Concerned Newcastle residents have welcomed today’s announcement that the NSW Government will seek further advice on the report into particle pollution from coal trains and that the study will be independently reviewed. The Chief Scientist Mary O’Kane has been asked to recommend a statistician to investigate “major flaws” in the report.
“When the Australian Rail Track Corporation (ARTC) submitted this report to the NSW Government in June, it was clear to us and to independent experts that there were major design faults and questionable conclusions,” said Coal Terminal Action Group spokesperson Ms Fee Mozeley. “Our concerns have been confirmed by an independent reviewer and the EPA who identify flaws in the ‘scientific rigour of the study and the robustness of its conclusions’”.
“A different version of the report was leaked to us, showing how 15 of the report’s 18 conclusions were changed at the last moment to underestimate how much particle pollution comes from loaded and unloaded coal wagons,” said Ms Mozeley.
“In April this year, we asked Environment Minister Robyn Parker to ensure the second ARTC report was peer reviewed before it was released – the appropriate time for review to occur,” she said. “The Minister must now be wishing she had followed our advice.”
“Independent advice from a qualified statistician is welcome, but not enough,” said Ms Mozeley. “When the doctoring of this report became public knowledge on June 12th, we wrote to Premier O’Farrell asking for a Special Commission of Inquiry to get to the bottom of the matter.
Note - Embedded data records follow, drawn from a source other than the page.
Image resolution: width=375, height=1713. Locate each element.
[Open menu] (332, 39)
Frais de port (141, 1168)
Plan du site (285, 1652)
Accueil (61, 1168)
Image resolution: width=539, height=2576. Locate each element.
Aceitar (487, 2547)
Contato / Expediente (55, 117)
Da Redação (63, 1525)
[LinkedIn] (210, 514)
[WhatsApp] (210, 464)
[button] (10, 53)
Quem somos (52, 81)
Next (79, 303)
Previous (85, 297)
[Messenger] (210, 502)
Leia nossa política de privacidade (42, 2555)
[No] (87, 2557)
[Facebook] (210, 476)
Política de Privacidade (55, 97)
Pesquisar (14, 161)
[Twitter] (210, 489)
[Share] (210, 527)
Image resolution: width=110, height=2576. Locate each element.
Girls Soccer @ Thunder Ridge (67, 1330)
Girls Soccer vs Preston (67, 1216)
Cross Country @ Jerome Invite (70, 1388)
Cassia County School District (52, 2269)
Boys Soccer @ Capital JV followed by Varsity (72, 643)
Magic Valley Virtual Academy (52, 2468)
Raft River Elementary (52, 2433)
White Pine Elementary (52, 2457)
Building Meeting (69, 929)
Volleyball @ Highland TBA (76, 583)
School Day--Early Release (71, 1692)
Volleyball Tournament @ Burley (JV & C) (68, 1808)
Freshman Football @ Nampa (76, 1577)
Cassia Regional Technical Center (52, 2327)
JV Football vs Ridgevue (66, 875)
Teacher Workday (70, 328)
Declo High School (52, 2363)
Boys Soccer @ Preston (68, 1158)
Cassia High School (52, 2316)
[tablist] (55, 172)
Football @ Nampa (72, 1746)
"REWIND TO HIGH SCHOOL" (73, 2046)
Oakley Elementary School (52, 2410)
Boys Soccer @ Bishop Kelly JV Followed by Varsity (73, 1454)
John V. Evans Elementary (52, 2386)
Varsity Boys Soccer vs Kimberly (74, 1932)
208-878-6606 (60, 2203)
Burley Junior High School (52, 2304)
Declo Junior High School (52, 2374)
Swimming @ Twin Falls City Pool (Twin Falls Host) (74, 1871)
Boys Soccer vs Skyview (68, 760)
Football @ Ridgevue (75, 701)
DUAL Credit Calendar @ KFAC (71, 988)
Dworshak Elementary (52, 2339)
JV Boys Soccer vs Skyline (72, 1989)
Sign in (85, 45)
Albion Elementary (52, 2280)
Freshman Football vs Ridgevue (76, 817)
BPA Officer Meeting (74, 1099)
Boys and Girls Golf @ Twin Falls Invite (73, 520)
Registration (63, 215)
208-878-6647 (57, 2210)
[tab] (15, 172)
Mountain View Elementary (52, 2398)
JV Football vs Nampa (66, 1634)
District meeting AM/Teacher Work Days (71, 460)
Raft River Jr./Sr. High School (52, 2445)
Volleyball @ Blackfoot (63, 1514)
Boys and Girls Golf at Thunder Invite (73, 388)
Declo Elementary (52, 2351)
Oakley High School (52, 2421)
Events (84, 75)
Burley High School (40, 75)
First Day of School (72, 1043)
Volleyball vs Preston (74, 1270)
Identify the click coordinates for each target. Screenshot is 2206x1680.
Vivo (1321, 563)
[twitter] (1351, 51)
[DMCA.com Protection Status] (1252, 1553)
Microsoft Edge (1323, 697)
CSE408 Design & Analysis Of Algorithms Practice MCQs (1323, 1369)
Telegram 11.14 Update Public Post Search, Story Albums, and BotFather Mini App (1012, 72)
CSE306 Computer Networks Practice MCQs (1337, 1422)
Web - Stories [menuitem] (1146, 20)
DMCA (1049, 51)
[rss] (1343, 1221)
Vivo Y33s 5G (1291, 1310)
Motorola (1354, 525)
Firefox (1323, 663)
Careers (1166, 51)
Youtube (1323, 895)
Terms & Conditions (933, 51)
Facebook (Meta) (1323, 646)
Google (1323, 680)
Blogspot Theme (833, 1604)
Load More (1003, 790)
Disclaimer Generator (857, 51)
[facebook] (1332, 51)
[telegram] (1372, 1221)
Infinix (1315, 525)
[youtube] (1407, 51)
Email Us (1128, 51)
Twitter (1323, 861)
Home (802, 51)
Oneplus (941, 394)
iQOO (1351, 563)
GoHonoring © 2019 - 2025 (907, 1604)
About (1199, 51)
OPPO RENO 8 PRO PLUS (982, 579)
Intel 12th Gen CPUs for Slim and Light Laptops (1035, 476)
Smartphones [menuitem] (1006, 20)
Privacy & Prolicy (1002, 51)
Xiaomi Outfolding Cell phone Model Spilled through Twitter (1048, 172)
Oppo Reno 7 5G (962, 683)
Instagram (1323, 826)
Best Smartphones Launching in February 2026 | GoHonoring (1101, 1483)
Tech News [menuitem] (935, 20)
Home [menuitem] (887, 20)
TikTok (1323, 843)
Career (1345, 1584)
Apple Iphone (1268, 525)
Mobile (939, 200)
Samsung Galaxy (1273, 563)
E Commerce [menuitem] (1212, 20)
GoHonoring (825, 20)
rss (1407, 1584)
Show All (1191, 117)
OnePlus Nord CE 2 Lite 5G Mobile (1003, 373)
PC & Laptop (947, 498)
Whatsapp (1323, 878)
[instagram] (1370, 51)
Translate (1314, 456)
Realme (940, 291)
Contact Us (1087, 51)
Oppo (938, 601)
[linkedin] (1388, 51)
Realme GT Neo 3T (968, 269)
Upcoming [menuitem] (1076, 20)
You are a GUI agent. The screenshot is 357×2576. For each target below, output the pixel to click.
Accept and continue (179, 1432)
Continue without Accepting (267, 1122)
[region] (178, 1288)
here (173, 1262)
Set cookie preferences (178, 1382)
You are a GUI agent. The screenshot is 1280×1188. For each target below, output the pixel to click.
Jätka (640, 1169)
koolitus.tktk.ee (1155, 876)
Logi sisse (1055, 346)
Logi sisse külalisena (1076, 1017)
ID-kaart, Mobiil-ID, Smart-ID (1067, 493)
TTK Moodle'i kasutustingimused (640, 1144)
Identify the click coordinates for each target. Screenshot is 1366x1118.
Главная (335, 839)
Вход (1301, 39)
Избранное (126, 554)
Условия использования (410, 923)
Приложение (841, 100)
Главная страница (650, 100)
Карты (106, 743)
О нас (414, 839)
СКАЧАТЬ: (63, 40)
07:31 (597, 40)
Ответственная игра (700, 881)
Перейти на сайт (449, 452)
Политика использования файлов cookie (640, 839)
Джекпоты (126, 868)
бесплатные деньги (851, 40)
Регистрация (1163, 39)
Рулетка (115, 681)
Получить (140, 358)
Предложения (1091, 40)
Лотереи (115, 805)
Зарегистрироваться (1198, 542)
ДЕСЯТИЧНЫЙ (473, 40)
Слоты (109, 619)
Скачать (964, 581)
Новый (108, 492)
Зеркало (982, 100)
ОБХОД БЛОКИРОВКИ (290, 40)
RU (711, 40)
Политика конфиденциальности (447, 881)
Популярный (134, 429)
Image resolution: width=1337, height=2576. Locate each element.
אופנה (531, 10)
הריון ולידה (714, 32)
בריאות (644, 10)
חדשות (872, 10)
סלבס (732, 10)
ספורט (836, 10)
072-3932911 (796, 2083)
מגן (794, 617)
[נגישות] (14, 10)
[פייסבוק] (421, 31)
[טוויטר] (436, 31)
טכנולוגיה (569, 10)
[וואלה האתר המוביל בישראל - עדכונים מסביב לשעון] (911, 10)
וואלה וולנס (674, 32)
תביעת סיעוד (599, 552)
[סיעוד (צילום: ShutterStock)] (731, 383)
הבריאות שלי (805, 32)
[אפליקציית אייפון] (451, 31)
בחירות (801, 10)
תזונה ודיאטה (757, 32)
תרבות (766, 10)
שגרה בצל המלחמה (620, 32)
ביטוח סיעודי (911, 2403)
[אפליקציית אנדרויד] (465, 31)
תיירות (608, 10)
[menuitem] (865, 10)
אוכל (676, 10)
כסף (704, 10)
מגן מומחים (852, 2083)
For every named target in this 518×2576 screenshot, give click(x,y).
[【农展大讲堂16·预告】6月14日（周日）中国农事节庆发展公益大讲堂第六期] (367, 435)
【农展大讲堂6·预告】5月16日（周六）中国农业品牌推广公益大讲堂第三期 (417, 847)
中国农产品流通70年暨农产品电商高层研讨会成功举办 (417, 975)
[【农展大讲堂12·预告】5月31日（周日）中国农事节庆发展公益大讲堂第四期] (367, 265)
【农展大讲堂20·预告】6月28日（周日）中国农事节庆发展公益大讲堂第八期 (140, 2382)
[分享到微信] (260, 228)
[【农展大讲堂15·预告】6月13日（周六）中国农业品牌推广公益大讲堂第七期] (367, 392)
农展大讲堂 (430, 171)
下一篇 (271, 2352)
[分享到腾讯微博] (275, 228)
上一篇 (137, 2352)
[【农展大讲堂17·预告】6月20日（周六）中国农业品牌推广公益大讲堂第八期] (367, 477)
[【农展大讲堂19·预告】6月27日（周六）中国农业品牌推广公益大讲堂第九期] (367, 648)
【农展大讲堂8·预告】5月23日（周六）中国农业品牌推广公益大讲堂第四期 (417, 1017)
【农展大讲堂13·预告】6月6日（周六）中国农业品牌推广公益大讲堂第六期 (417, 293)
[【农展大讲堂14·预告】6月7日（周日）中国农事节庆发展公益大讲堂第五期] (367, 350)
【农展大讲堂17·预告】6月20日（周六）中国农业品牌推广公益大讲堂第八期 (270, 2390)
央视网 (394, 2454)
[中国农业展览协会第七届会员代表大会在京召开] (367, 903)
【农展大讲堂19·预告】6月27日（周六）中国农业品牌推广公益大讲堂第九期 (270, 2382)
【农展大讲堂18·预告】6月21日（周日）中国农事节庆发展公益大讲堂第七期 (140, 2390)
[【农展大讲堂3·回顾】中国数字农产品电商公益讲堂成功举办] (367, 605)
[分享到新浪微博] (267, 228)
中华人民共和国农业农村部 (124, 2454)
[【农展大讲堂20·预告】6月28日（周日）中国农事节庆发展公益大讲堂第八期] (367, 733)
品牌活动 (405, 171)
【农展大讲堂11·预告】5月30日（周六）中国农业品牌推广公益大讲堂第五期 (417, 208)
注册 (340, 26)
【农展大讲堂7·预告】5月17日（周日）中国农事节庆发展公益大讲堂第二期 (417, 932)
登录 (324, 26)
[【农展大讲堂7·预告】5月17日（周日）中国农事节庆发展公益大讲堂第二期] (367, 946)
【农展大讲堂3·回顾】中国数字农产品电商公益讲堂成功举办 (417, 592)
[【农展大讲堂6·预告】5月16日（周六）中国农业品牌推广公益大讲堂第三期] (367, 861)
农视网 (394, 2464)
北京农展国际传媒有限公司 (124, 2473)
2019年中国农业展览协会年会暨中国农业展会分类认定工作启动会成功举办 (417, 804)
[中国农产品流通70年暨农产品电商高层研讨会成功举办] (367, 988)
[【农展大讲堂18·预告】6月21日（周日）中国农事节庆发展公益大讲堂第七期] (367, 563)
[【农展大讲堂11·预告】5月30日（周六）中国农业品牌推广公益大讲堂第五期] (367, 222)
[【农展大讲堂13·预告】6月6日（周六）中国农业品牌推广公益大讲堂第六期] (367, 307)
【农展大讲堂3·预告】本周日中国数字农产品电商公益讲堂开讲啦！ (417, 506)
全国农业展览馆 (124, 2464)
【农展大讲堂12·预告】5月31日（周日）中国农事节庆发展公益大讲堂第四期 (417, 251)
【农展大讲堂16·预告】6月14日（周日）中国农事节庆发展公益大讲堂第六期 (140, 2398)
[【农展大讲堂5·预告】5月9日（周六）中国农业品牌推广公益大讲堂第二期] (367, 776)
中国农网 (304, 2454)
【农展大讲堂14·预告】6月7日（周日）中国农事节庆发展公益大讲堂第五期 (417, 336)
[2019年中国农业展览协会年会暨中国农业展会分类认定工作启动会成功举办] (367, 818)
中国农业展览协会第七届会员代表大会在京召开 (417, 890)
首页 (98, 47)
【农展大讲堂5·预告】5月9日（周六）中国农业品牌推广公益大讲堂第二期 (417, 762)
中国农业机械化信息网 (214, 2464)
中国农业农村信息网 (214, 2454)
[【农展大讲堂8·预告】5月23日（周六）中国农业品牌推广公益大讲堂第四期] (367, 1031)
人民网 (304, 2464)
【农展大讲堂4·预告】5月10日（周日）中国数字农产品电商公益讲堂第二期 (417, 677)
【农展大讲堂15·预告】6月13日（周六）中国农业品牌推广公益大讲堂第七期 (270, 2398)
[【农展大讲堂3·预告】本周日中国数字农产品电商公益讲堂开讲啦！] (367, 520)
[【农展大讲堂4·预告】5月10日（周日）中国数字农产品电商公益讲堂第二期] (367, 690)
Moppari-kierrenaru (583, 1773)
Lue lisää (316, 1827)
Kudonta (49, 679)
Since then, more than 500 Newcastle residents have sent similar letters, but we have not yet had any response from the Premier.”
“The community is leading the EPA every step of the way,” said Ms Mozeley. “Community groups demanded a study into particle pollution from coal wagons, we challenged the findings of both reports undertaken by the Australian Rail Track Corporation and we called for the study to be peer-reviewed.”
“The community have a right to know what we’re breathing, where air pollution comes from and what can be done to reduce it,” said Ms Mozeley. “This discredited report by the Australian Rail Track Corporation is no basis for policy decisions like whether or not to cover coal wagons and stockpiles in a heavily polluted community like ours.”